だが、生涯に一度だけ、どうしても断れずに行った合コンがあった。あれはもう何年前だったか。
会社の中で見る女性とは匂いも化粧の濃さも違う。そんな人の中でうまくもない酒とメシを腹に入れて、気分の悪くなった俺は店のトイレのそばに置かれているベンチで休憩していた。
「大丈夫ですか?」
突然にかけられた声に顔を上げると、店員とわかる男が心配そうというより、迷惑という顔でこちらを見ていた。

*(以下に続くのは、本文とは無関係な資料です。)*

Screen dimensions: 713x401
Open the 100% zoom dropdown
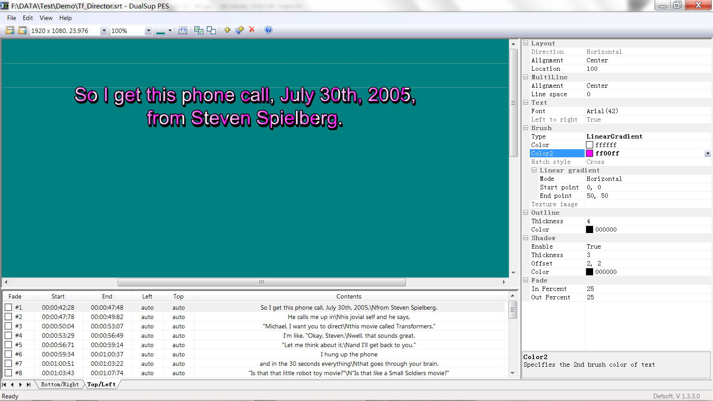(x=148, y=31)
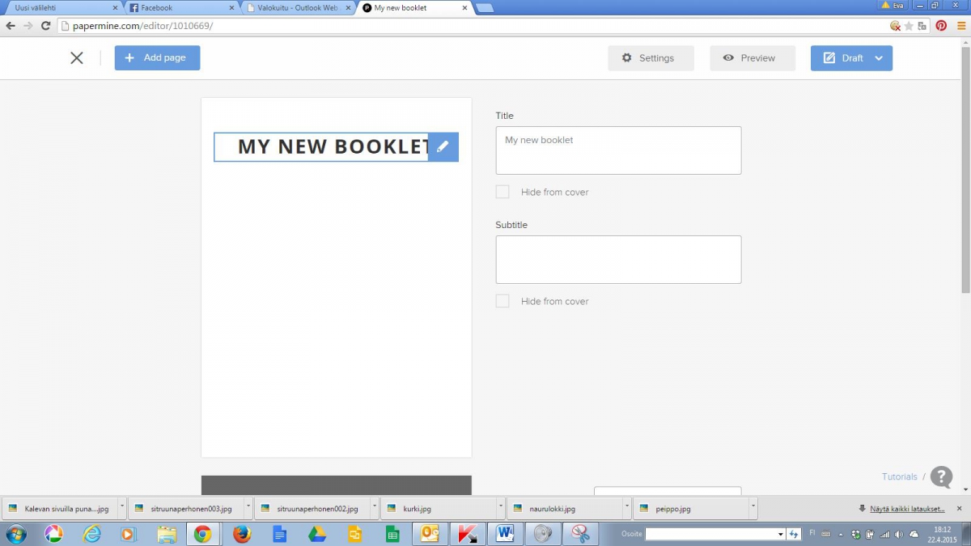Bookmark page with the star icon
This screenshot has width=971, height=546.
click(909, 26)
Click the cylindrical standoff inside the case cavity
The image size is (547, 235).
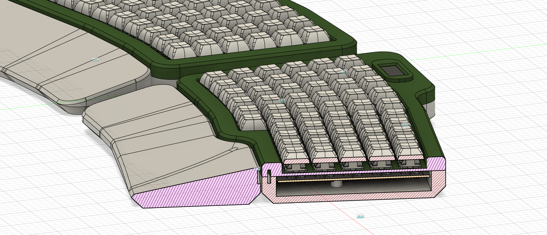pos(336,184)
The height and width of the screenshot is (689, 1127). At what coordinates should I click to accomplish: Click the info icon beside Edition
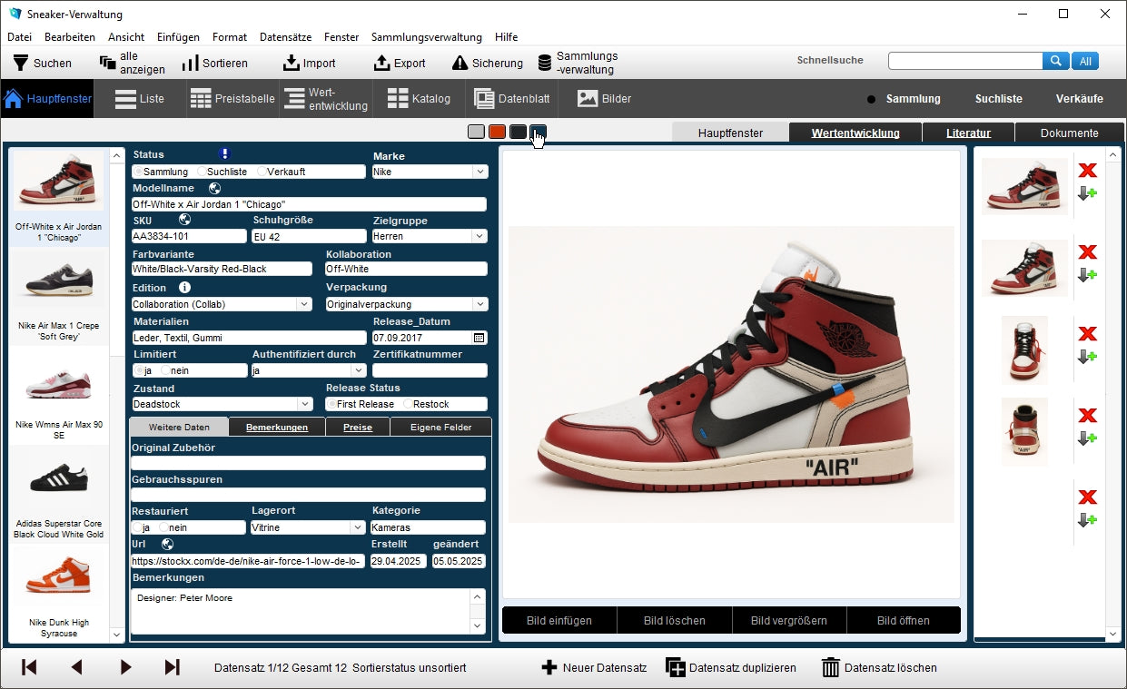coord(184,288)
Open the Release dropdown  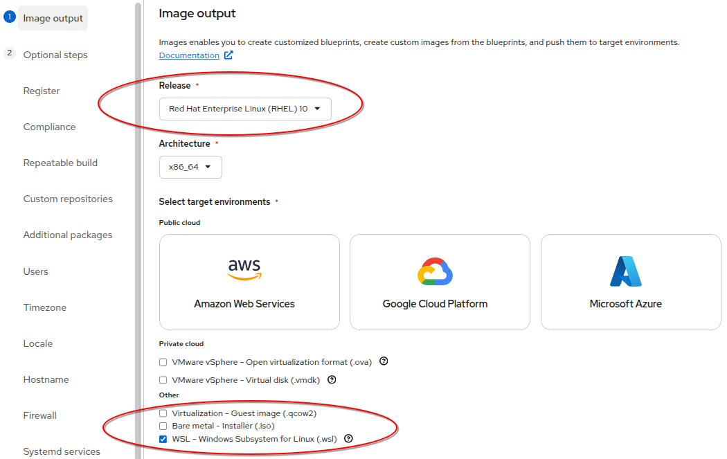(x=245, y=109)
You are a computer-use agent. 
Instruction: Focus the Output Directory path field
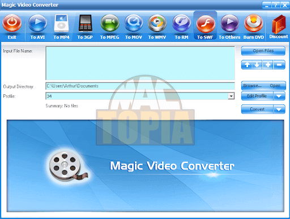coord(140,86)
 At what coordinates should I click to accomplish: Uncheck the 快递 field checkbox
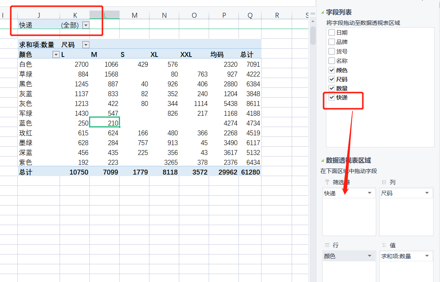[x=332, y=98]
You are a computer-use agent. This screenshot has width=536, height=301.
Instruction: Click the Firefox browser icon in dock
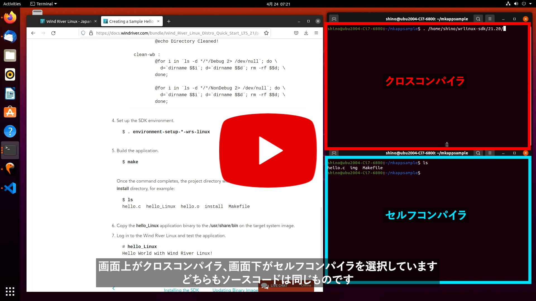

「あぁ、少し人酔いしただけなので……吐いたりしませんから大丈夫ですよ。」
そう言って目を閉じて壁に頭をつける。
薄く開いた目で男を見ると、そうですかと言ってフロアに戻って行った。
「正直なやつだな。」
ふっと笑いが込み上げてくくくと笑っていると、「どうぞ」と再び声がかかった。
「え?」と声をした方を見ると、先ほどの男がグラスに水を入れてハイと俺に向かって差し出している。
「あ、あぁ、どうも。」
そう言って受け取ると、自分も俺の隣に座って、はぁとため息をついた。
「何か?」
受け取った水を一口飲んで声をかける。
「あぁ、気にしないで下さい。あなたの看病がてら休憩しているだけなんで。できればゆっくりしてくれると、俺もその分休めるんで……」
「俺を口実にしたんだ……」
「いや、これでも心配はしていますよ?」
「俺が吐いたりしないかっていう心配だろう?」
俺の言葉にキョトンとした目でこちらを見るとゲラゲラと笑い出した。
「俺、そんなに顔に出てました?」
「多分、普通の人には分からないんじゃないかな?俺は……人よりも他人の感情が分かるみたいだから……」
「ふぅん?」
「ふっ。全然興味がないって顔してるよ。」
「え?!俺、こういうとこで仕事してるから、それなりに感情隠すの上手いはずなんだけど。」
「俺には分かるよ。でも、だからだろうな……人を好きになれないのは。」
ぼそっと呟いた言葉はBGMに消されて、男の耳には届いてはいないようだった。
「さてと、そろそろ戻って帰るかな?俺がいなくても十二分に盛り上がっているみたいだし。」
「俺の休憩もここまでか……」
「悪いね。それじゃあ。」
グラスを渡してベンチから立ちあがろうとする俺にどうもと一言声をかけて、俺の飲み掛けの水をごくりと飲んだ。
「え?!」
「何ですか?」
「君、今、俺の……」
「え?あ、無意識で……俺、いつもは人のなんか飲まないんだけどな。」
「あぁっと……気持ち悪くないのか?」
「んー……他の、友達のとかでもあまりやらないんだけど……気持ちは、悪くないです。うん。」
「そう……」
男が俺を見て焦ったように立ち上がった。
「あ、俺が飲むの見て気分悪くなったりしました?」
「いや、それは大丈夫。別に俺が飲んだわけじゃないし。」
「良かった。せっかく落ち着いたのに、今度は俺のせいで気分悪くなっちゃったら……」
「面倒臭いなって思った?」
「俺、そこまで非情な人間じゃないですよ?」
「ハハ、ごめん、ごめん。」
ぐっと伸びをして男を見上げる。
「君と喋るの、少し楽しかったよ。ありがとう。」
「また、来てくれます?」
「ここは男が一人で来るにはちょっと敷居が高いからね。多分、もう……」
「そっか……」
「休憩に付き合えなくてすまないね。」
「ははは、バレたか。」
背を向けてフロアに戻る俺とは逆方向に消える背中。ああやって初めて会った他人と喋れたのは初体験だったので、その日からしばらくは、少し体が高揚していたのを覚えている。
あれから何度か用事であの店の前を通ることはあったが、彼に会うことはなく、段々と顔も薄れて、いつしか心の奥に消え去っていた。